### EXERCICES À TRAITER
**1)** Répondez à ces questions d'après le texte sur les combats à Lyman et Severodonetsk :
(a) Sur quelle messagerie la défense territoriale de la République populaire de Donetsk a-t-elle annoncé avoir « pris le contrôle complet » de Lyman ?
(b) À quelle date la guerre lancée par la Russie a-t-elle commencé ?
(c) Quel est le nom du gouverneur de la région de Louhansk ?
**2)** Rédigez la suite du texte sur les combats à Lyman et Severodonetsk, en partant de sa dernière phrase.

### TEXTE
------------------------------------------------------------------------

Dans un communiqué, le ministère russe de la Défense a indiqué samedi matin « qu’à l’issue des actions communes des unités de la milice de la République populaire de Donetsk et des forces armées russes, la ville de Lyman a été entièrement libérée des nationalistes ukrainiens ».  

La défense territoriale de cette république « autoproclamée » par les séparatistes prorusses avait indiqué dès vendredi sur Telegram avoir « pris le contrôle complet » de Lyman, avec « l’appui » de l’armée russe.

Le président Zelensky avait reconnu que « la situation dans cette région du Donbass [était] très, très difficile », avec des frappes intensives d’artillerie et de missiles. Mais il avait estimé que « si les occupants pensent que Lyman et Severodonetsk seront les leurs, ils se trompent. Le Donbass sera ukrainien ».

Photo VIACHESLAV RATYNSKYI, archives REUTERS

Le président ukrainien Volodimyr Zelensky

Après l’offensive infructueuse sur Kyiv et Kharkiv (nord-est) au début de la guerre lancée par la Russie le 24 février, les forces russes sont concentrées dans l’est de l’Ukraine, avec l’objectif affiché de prendre le contrôle total du bassin minier du Donbass, partiellement contrôlé depuis 2014 par des séparatistes prorusses soutenus par Moscou.

« L’armée détruit la ville »

Photo ARIS MESSINIS, Agence France-Presse

De la fumée s’élève au-dessus de la ville de Severodonetsk, le 26 mai

À Severodonetsk, « les bombardements continuent […] l’armée [russe] détruit tout simplement la ville », a assuré sur son compte Telegram le gouverneur de la région de Louhansk, Serguiï Gaïdaï. Selon lui, l’armée russe est entrée dans les faubourgs de la ville où elle a subi « de lourdes pertes », tandis que les forces ukrainiennes tentaient de déloger les Russes d’un hôtel.

Mais le gouverneur affirme que « Severodonetsk n’est pas coupée » par les forces russes et séparatistes. Un accès à l’aide humanitaire reste possible, selon lui.

Il répondait à un responsable policier de la république séparatiste prorusse de Louhansk, cité par l’agence Ria Novosti, qui affirmait vendredi que « la ville de Severodonetsk est actuellement encerclée », et que les troupes ukrainiennes y sont piégées.

Le ministère de la Défense ukrainien a ajouté samedi sur Telegram que « (l’ennemi) a mené des opérations d’assaut dans les zones des districts de Severodonetsk, Oskolonivka, Toshkivka, en vain, a subi des pertes et s’est replié sur des positions précédemment occupées ».

------------------------------------------------------------------------

### JEU DE DONNÉES

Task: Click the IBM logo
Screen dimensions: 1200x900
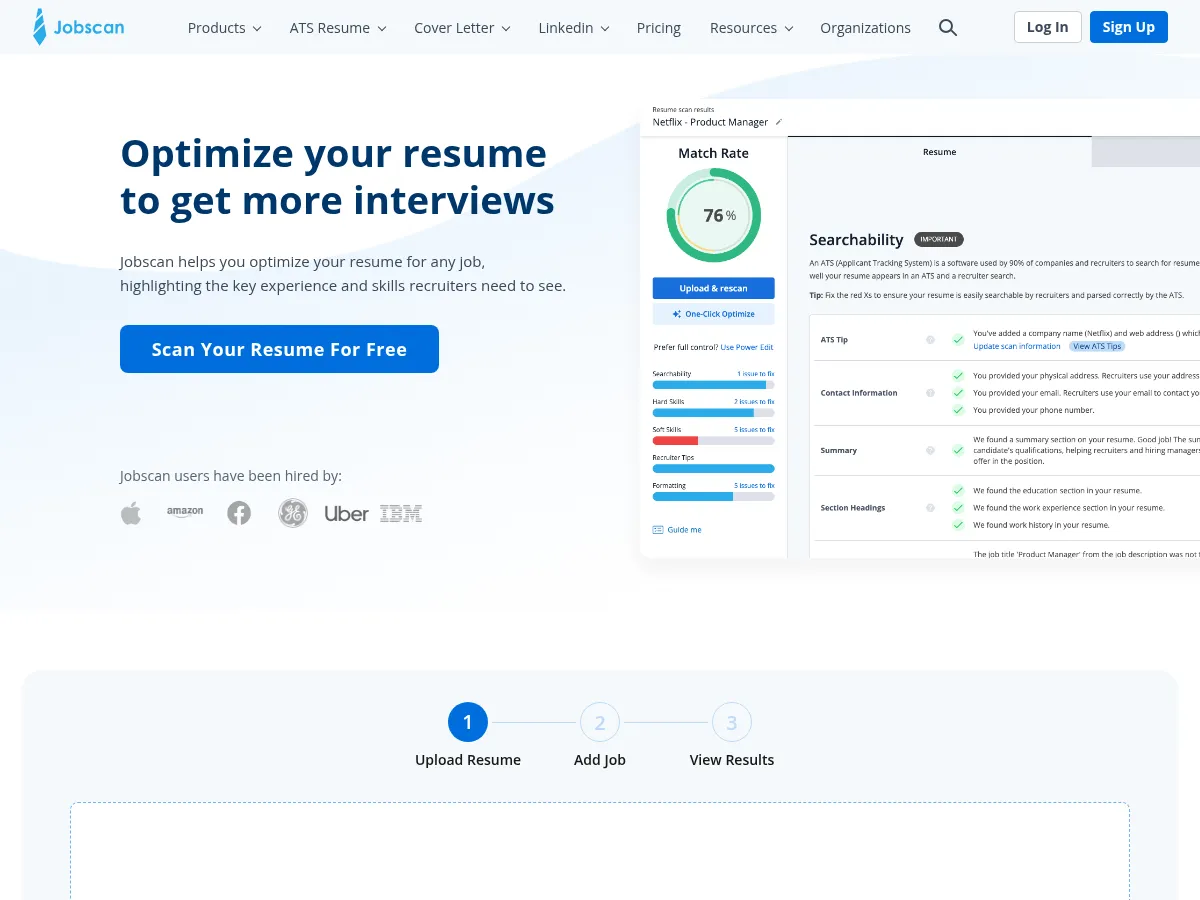Action: coord(400,513)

------------------------------------------------------------------------

### RÉPONSES AUX EXERCICES
**1)**
(a) Sur Telegram.
(b) Le 24 février.
(c) Serguiï Gaïdaï.

**2)**
Selon M. Gaïdaï, la prise de Severodonetsk serait « une puissante victoire » pour les forces russes, car « leur armée n’a pas eu de grande victoire et ils doivent alimenter leur population avec quelque chose ».

Démonstration de force

Dans un message vidéo, le président ukrainien avait accusé jeudi Moscou de « génocide » dans le Donbass, où les forces russes procèdent à des « déportations » et des « tueries de masse de civils ».

Photo ministère russe de la Défense via REUTERS

L’armée russe a tiré un missile Zircon samedi dans l’Arctique.

Le président américain Joe Biden a lui aussi employé cette expression.

De son côté, Moscou a justifié son invasion de l’Ukraine par un « génocide » que mèneraient les Ukrainiens contre la population russophone du Donbass.

Au moment où l’Ukraine fait face à une situation humanitaire de plus en plus critique, un travailleur humanitaire australien a été tué cette semaine.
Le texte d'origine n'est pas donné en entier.